When supporting both voice and TCP in a wireless multihop network, there are two conflicting goals: to protect the VoIP traffic, and to completely utilize the remaining capacity for TCP. We investigate the interaction between these two popular categories of traffic and find that conventional solution approaches, such as enhanced TCP variants, priority queues, bandwidth limitation, and traffic shaping do not always achieve the goals. TCP and VoIP traffic do not easily coexist because of TCP aggressiveness and data burstiness, and the (self-) interference nature of multihop traffic. We found that enhanced TCP variants fail to coexist with VoIP in the wireless multihop scenarios. Surprisingly, even priority schemes, including those built into the MAC such as RTS/CTS or 802.11e generally cannot protect voice, as they do not account for the interference outside communication range. We present VAGP (Voice Adaptive Gateway Pacer) - an adaptive bandwidth control algorithm at the access gateway that dynamically paces wired-to-wireless TCP data flows based on VoIP traffic status. VAGP continuously monitors the quality of VoIP flows at the gateway and controls the bandwidth used by TCP flows before entering the wireless multihop. To also maintain utilization and TCP performance, VAGP employs TCP specific mechanisms that suppress certain retransmissions across the wireless multihop.
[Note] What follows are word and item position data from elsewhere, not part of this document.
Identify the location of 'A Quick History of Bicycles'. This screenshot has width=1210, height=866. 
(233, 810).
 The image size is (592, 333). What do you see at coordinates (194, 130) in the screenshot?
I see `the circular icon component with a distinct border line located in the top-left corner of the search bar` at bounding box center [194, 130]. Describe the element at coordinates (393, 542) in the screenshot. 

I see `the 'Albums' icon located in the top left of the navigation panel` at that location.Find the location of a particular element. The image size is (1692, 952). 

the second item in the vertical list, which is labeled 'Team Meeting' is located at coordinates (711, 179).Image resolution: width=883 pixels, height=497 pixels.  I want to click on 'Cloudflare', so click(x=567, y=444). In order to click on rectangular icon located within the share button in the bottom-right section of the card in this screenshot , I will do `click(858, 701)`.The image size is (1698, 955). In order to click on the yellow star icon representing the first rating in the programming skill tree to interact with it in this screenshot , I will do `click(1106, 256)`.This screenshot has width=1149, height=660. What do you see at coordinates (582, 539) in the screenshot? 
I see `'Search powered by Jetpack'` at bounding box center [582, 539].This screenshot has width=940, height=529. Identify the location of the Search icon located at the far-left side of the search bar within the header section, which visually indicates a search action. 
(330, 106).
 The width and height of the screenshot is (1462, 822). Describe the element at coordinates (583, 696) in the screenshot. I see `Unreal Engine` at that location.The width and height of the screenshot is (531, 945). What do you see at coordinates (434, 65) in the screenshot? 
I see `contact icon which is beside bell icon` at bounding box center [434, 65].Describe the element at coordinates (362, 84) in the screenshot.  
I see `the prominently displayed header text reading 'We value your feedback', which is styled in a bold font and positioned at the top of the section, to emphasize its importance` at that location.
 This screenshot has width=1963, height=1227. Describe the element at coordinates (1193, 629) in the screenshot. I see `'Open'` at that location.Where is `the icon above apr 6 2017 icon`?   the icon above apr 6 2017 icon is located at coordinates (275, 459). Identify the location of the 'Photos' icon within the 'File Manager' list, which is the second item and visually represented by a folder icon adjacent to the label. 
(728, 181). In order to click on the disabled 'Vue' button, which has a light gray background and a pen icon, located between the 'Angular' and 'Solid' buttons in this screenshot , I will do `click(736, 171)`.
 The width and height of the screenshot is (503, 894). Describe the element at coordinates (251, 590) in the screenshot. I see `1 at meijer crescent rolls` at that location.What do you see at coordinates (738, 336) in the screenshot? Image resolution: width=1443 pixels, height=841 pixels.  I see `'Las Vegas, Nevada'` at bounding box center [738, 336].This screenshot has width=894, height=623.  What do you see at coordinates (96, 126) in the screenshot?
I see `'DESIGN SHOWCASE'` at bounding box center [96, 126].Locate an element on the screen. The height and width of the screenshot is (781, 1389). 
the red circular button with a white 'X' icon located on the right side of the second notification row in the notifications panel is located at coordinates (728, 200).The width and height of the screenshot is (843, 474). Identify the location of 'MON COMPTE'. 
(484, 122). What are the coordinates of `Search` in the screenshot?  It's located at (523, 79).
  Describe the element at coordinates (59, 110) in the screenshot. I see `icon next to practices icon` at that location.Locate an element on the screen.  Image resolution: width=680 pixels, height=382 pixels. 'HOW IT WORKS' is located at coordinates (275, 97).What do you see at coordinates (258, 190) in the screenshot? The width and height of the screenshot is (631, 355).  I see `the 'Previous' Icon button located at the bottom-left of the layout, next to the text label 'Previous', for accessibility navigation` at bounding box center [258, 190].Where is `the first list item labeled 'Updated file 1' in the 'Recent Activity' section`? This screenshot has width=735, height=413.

Compared to previous proposals for improving TCP over wireless multihop, we show that VAGP retains the end-to-end semantics of TCP, does not require modifications of endpoints, and works in a variety of conditions: different TCP variants, multiple flows, and internet delays, different patterns of interference, different multihop topologies, and different traffic patterns.

• KSII Transactions on Internet and Information Systems (TIIS)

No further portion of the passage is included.